→ **DEINE AUFGABE**
Gib alle folgenden Zeilen vollständig wieder und skaliere dabei nur die Koordinaten in den Antworten mit dem Faktor 0,7, auf ganze Zahlen gerundet (Hälften aufrunden). Lass die Bilder weg.

→ **ZEILEN**
○ ○ ○ ○ ○ ○ ○

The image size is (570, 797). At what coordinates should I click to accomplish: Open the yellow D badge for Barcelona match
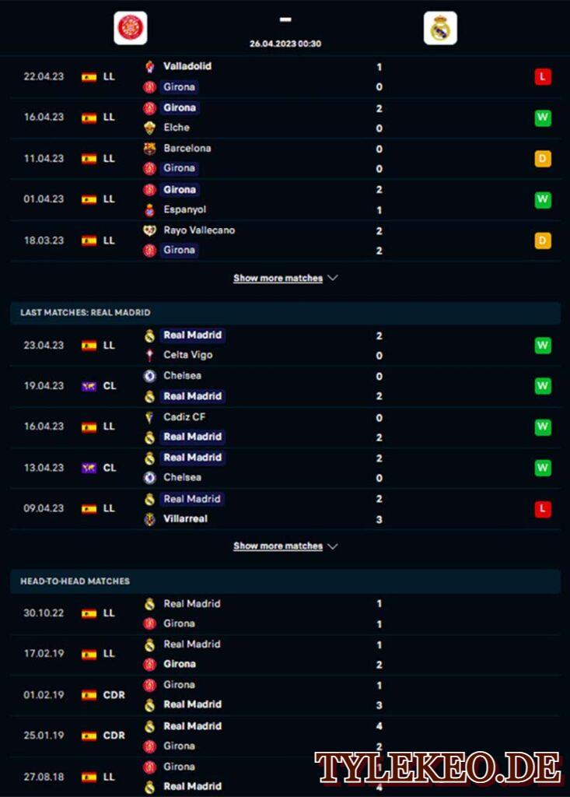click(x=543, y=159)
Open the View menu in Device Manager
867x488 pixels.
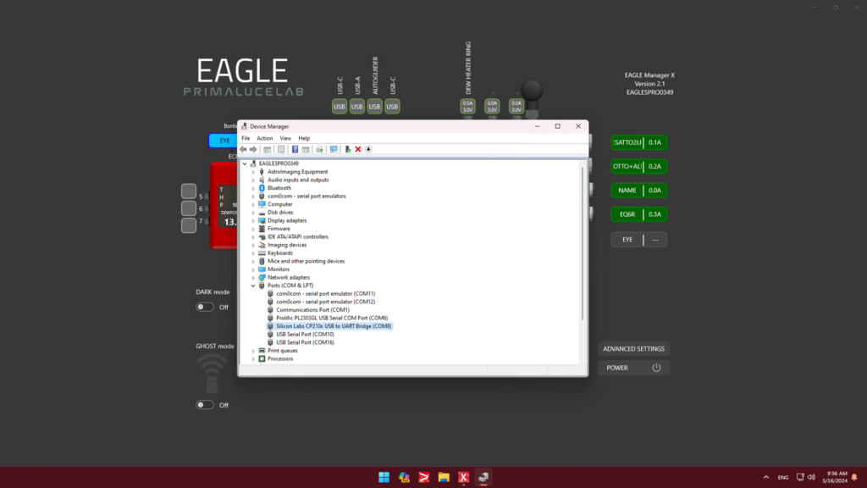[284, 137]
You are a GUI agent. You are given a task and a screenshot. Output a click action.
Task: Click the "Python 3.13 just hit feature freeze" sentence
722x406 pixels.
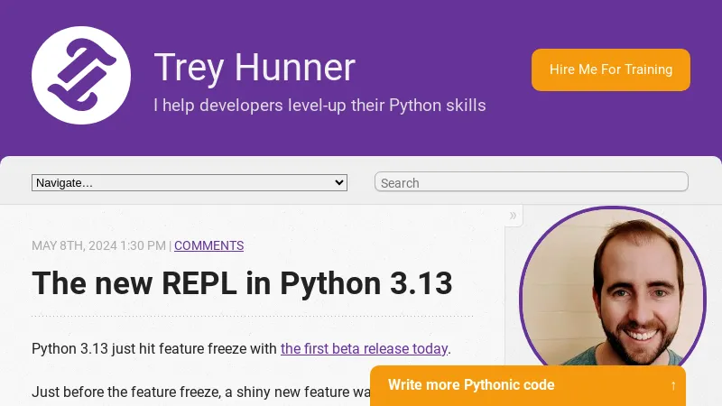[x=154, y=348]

○ ○ ○ ○ ○ ○ ○

→ **ERGEBNIS**
The image size is (570, 797). At what coordinates should I click to accomplish: Open the yellow D badge for Barcelona match
click(x=380, y=111)
Open the View menu in Device Manager
867x488 pixels.
[199, 96]
You are a GUI agent. You are given a task and a screenshot. Output a click action.
Task: Click the "Python 3.13 just hit feature freeze" sentence
722x406 pixels.
[x=108, y=244]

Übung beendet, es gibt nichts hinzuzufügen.